Dataset rows:
****

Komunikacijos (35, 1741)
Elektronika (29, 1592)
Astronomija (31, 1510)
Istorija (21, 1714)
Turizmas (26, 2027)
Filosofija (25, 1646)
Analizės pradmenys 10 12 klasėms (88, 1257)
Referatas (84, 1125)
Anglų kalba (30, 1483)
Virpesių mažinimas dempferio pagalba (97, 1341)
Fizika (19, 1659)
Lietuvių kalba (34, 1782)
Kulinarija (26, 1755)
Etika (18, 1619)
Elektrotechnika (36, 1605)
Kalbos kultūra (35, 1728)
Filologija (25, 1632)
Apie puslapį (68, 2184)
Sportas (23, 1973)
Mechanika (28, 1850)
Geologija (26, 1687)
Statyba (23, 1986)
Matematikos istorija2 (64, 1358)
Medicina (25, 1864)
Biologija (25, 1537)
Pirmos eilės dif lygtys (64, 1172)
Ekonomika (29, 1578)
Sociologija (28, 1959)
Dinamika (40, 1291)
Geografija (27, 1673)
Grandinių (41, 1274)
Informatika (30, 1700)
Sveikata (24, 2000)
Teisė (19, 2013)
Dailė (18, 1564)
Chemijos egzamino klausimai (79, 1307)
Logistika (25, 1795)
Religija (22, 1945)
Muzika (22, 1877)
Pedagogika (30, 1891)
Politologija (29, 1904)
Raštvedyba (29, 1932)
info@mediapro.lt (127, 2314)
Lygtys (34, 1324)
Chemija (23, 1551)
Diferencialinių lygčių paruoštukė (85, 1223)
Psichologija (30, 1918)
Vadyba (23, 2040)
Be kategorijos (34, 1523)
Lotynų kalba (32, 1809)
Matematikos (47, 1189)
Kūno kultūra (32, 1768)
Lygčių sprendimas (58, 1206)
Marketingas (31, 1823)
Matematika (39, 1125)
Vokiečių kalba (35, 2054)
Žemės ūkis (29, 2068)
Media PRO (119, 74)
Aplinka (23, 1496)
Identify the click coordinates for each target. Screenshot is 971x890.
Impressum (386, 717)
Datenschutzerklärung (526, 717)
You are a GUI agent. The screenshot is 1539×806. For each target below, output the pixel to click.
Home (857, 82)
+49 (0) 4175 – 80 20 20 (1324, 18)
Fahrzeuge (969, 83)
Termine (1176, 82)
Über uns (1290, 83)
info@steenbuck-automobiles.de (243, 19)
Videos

****

◆ **WHAT YOU ARE ASKED TO DO**:
List each line of the records that contains the string "kalba", matching case exactly.

◆ **FULL ANSWER**:
Anglų kalba (30, 1483)
Lietuvių kalba (34, 1782)
Lotynų kalba (32, 1809)
Vokiečių kalba (35, 2054)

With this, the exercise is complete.